La caméra capte, en effet, à travers son objectif la réalité qu’elle enregistre. Mais c’est pour la renvoyer sur l’écran - par le phénomène de la projection - sous l’aspect de la pure et seule apparence. Ainsi la chose vraie, existence réelle a l’origine, se voit, par le seul processus de la technique cinématographique réduite à l’état de pure apparence, fiction, fantasme. Le monde objectif de la réalité et le monde subjectif du mental se trouvent inextricablement liés dans un conflit qui devient le sujet véritable des grands cinéastes.

A la différence des autres qui suivent les péripéties de ce duel en passant constamment de l’apparence à la réalité et établissent ainsi le mouvement secret et interne de leur film, Mizoguchi installe ce conflit au cœur même non seulement de sa mise en scène mais de chacun de ses plans. Chaque image, chez lui, est immédiatement double. A la fois le constat dans sa vérité documentaire du monde extérieur, dur, cruel, contraignant et le reflet du monde intérieur c’est-à-dire du retentissement affectif, du sentiment douloureux qu’éprouvent les personnages victimes de cette réalité qui les torture sans relâche. Dès lors, la durée de ce plan est fonction du mouvement subtil qui s’établit entre ces deux mondes, l’un - le monde objectif - cherchant toujours à imposer sa loi rigide et à détruire toute vie affective et spirituelle; l’autre - le monde subjectif - désirant au contraire préserver la qualité interne de la vie intérieure et plus encore transformer la réalité en un univers idéal, rêvé, irréel. Mouvement incessant qui se poursuit de plan en plan jusqu’à la victoire finale - et là encore apparente car tant que la vie continue le conflit ne peut avoir de cesse - de l’un ou l’autre camp.

Ceci se traduit esthétiquement par le conflit entre la beauté sensible, immédiate, évidente - beauté picturale - de chaque image chez Mizoguchi et la réalité qu’elle révèle très souvent atroce, impitoyable, infernale. C’est pourquoi plus l’image sera belle et semblera échapper par sa magnificence à l’emprise du monde objectif, plus cette beauté masquera la présence de celle-ci plus contraignante que jamais.

Ainsi dans l’Intendant Sansho le moment où la mère suivie de ses deux jeunes enfants et de sa servante s’avance dans la mer mouvante des joncs près du lac. Nous ne pouvons nous empêcher d’admirer une vue aussi splendide. Mais la mère qui pressent combien cette beauté cache de dangers se récrie alors que ce lieu est horrible ». Ainsi dans l’Impératrice Yang Kwei Fei, l’Empereur inconsolable de la mort de sa première femme se perd dans la contemplation d’un jardin merveilleux en écoutant de la musique.

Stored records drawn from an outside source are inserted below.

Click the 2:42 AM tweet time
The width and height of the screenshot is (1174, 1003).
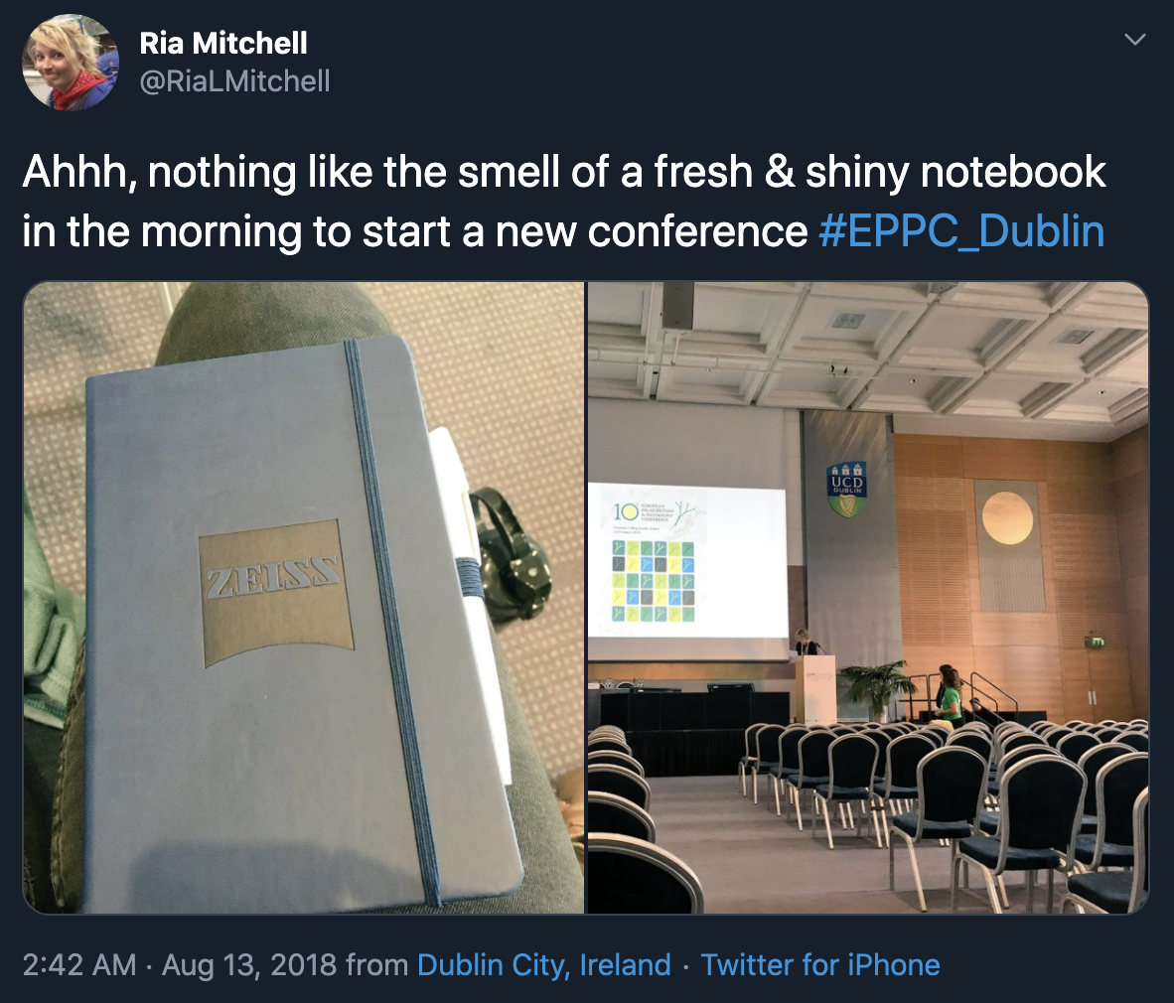79,965
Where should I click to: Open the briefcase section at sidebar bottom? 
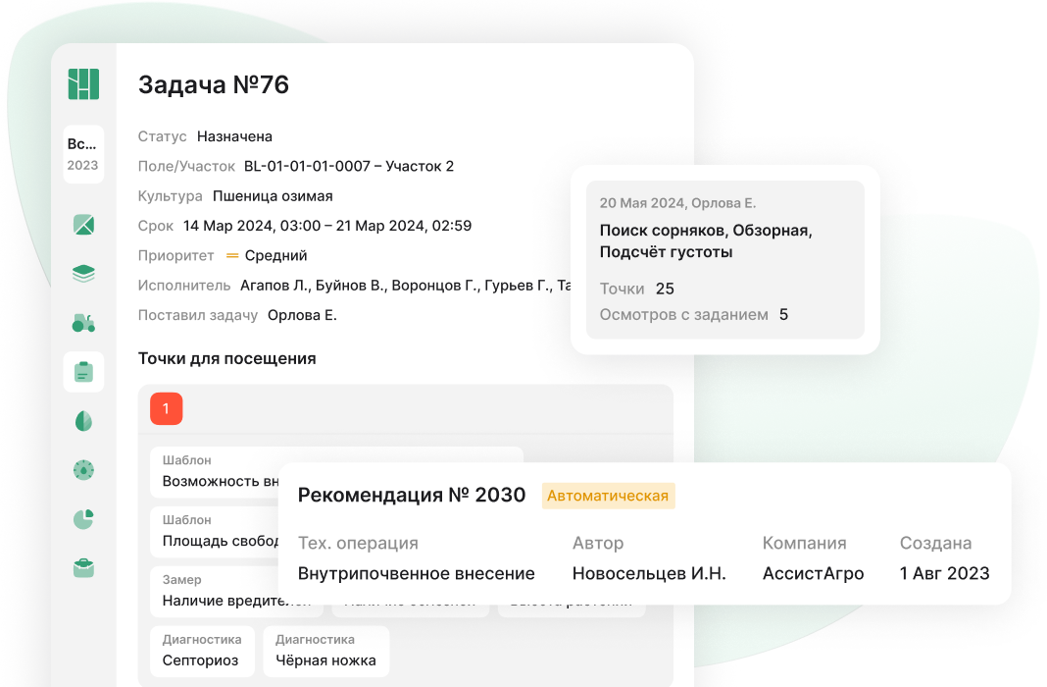pyautogui.click(x=84, y=567)
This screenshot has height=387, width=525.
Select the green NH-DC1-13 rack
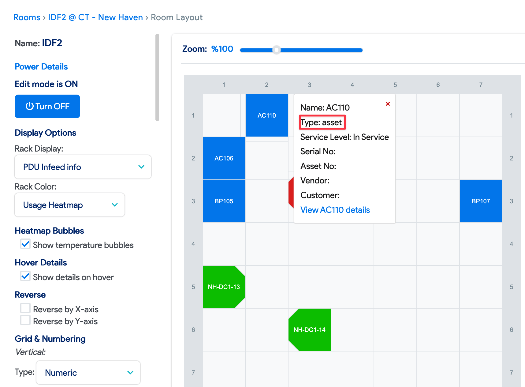pyautogui.click(x=224, y=287)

Ce faisant il ignore la présence de Yang Kwei Fei qui sera pour lui source de vie et qui seule peut le sauver de la réalité du monde mort et stérile du souvenir affectif que la splendeur de ce décor a pour mission d’entretenir douloureusement. Ainsi encore dans les Contes de la Lune Vague après la Pluie, la perdition du potier dans le monde de la pure apparence, de la beauté formelle, monde fantomatique qui n’est qu’une aspiration de l’âme et de l’esprit mais qui se dissipant plongera le potier dans une réalité plus terrible qu’avant, etc, etc. Il n’y a pas un film de Mizoguchi où l’on ne puisse relever de tels exemples.

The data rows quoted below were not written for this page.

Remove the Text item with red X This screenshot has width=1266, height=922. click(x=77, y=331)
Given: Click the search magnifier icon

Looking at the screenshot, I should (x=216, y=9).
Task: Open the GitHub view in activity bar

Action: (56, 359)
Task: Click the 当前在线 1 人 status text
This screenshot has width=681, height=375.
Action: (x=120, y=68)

C’est que la pure beauté comble l’aspiration suprême de tous les personnages mizoguchiens et leur apparaît comme l’ultime refuge, et plus encore comme la seule véritable réalité, celle du monde du rêve et de l’affectivité, alors que la réalité objective se révèle n’être alors qu’une apparence : la vie même devient un songe. D’où le danger d’une telle attitude qui mène fatalement à la mort, et qui fait que la beauté plastique chez Mizoguchi est signe de mort. Aussi comprend-t-on mieux pourquoi toutes les morts chez ce cinéaste sont si douces, sublimes mais aussi terrifiantes. Ainsi la mort de l’Impératrice Yang Kwei Fei qui abandonne successivement tous ses atours, quitte ainsi le monde des apparences - celui de la vie - pour pénétrer dans le monde de la réalité durable : celui des sentiments éternels. Ainsi la mort d’Anju dans l’Intendant Sansho, celle de Madame Yuki, celle du père dans le Héros Sacrilege, etc.

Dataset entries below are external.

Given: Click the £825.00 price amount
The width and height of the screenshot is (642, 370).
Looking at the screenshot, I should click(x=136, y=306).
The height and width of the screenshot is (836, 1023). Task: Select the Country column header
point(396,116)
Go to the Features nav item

Inversement les personnages qui désirent s’installer dans le monde de la pure beauté alors qu’ils sont encore en vie se voient justement condamner à perdre la réalité profonde du monde mental. La mort spirituelle et émotive s’installe en eux, les condamnant à vivre une vie errante et misérable, ou à des réveils douloureux. Nous l’avons déjà vu pour le potier des Contes de la Lune Vague. Souvenons-nous encore de la dernière scène du Héros sacrilège. Le héros aperçoit dans un pré sa mère entourée de danseuses amusant le seigneur, chef de la caste aristocratique. La beauté de cette scène porte sur ces personnages, leur condamnation. Ils ne sont plus que des morts en sursis, que des pures apparences. Ou encore le tout dernier plan de la Rue de la Honte. La très jeune fille envoyée comme servante dans la maison close est transformée, par la tenancière, en prostituée. On la farde donc. On masque sa beauté naturelle et simple sous celle des apparences. C’est sa propre mort morale, affective, spirituelle qu’elle appelle en faisant signe à l’horrible réalité qui l’environne.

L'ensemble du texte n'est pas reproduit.